To protect business-critical data and systems from attack, many companies choose to have their internal systems hacked ‘ethically’, asking trusted IT security experts to identify vulnerabilities and strengthen system resilience in anticipation of future attacks.

The ‘success’ of social engineering attacks

While reliable system security is crucial, it can only ever be as good as the weakest link – and that’s where the human element comes in. It only takes 1 out of 100 employees to open an email attachment containing malware, or innocently divulge confidential information in response to a covert phishing attack, and the best protection in the world can be breached.

Social engineering has proved to be an extremely effective hacking technique, since it feeds off a number of human weaknesses and virtues, such as greed, vanity, authority, compassion, and helpfulness, among others. Did you know that 30% of phishing emails are opened by the target – an enormous ‘return on investment’ for the cybercriminal? Or that 70% of user credentials are stolen within the first hour of a successful phishing attack?

It makes eminent sense, therefore that in addition to using security penetration testing on your data systems, you should also be pen testing your staff.

What is social engineering penetration testing?

Rather than outfox a computer system, social engineering penetration testing relies on the techniques used by professional ‘white hat’ hackers to trick staff into revealing sensitive information or carry out actions that create real security holes, which the hacker can then easily exploit. This can be done both on-site and off-site.

Remote social engineering pen testing may start with passive reconnaissance missions to see how much valuable company information is available in the public domain. Data mining and gathering Open Source Intelligence can yield plenty of useful data such as site rank, primary language, IP address, nameserver, hosting history and site technology.

The next step to actively engage with employees to get them to disclose information that’s intended for internal use only. In the case of phishing, an ethical hacker can make contact by

  • Phone (aka voice phishing or ‘vishing’): An example would be a phone call to the helpdesk by someone pretending to be a legitimate user, eg. Stephen from HR, with the aim of fraudulently obtaining the password to Stephen’s account.
  • Email: An employee receives what looks like a bona fide email informing them about an urgent action they should take. Examples could be an alleged critical security update or data breach, a lottery win or tax refund. The link that must be clicked for action is a file containing malware, giving the hacker access to the target employee’s corporate account.
  • SMS (aka ‘smishing’): The target employee receives an innocent looking text message on their phone, with a malicious link that they are tricked into clicking, giving the hacker access.

Onsite methods for social engineering penetration testing centre around gaining physical access to the building or premises, and can be implemented using the following techniques:

  • Impersonating a member of staff, eg. by wearing company uniform and carrying an ID card (borrowed or fake), pretending to be a delivery person with a package for a restricted area, posing as a candidate for a job interview or a new recruit and borrowing a real ID card, or impersonating a tech support worker to gain direct access to the company’s IT network.
  • Reverse social engineering, where the ethical hacker first gains the employee’s trust by, say, posing as an IT security expert who gives advice on how to guard against suspicious emails.
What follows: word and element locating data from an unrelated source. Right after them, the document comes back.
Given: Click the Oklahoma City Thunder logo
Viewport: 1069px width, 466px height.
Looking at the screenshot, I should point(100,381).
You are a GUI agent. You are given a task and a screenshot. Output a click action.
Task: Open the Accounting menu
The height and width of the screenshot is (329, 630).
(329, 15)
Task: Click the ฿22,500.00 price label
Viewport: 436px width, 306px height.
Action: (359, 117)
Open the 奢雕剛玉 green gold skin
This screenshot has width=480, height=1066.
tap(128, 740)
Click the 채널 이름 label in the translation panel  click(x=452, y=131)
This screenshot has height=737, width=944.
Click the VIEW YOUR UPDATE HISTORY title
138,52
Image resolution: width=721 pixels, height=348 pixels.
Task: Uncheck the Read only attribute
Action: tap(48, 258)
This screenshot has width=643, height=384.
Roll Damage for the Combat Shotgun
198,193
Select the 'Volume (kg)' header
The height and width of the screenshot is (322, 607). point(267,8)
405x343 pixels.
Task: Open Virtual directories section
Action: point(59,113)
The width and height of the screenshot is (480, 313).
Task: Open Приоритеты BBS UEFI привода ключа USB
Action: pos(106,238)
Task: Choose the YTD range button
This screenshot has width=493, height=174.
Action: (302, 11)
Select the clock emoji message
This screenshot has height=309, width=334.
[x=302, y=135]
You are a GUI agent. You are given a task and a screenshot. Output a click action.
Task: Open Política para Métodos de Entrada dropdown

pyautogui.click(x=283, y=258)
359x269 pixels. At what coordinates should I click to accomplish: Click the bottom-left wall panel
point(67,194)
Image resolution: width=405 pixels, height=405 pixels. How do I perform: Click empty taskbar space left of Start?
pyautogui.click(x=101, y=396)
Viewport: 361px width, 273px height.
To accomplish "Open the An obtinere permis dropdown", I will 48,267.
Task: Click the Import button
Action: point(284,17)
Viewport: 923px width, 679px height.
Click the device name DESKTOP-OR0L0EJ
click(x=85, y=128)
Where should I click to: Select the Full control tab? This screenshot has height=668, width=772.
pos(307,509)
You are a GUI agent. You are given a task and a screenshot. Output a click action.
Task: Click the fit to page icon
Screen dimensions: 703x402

The target employee will then voluntarily seek out the help of the pen tester, happy to divulge corporate sensitive information without suspicion.
  • Dumpster driving – literally going through office wastepaper baskets to look for discarded printouts that might contain valuable confidential information that should have been shredded or otherwise securely disposed of.
  • Leaving physical honeypots (containing malware) to tempt employees, such as unidentified (or temptingly labeled) portable data storage media that will lure staff to run the content on corporate computers.
  • Eavesdropping (this works both onsite and offsite), by listening in to staff communication via VoIP phones without permission, using phone traffic interception.

What can your company learn from pen testing staff?

Social engineering is the human side of penetration testing for corporate network vulnerabilities. It is designed to test employees’ adherence to corporate security policies and practices. As an essential complement to more traditional pent testing methods, effective staff pen testing should identify important security weaknesses in terms of

  • The ease with which an intruder could convince staff to break security rules, divulge information or provide access to sensitive data
  • The employee’s (lack of) awareness and knowledge of corporate security protocols and company policies
  • Urgent need for enhanced security training throughout the workforce, updated corporate policies, and protocols
  • Education and policies around the handling of sensitive data, including secure storage, authorized communication, and safe disposal.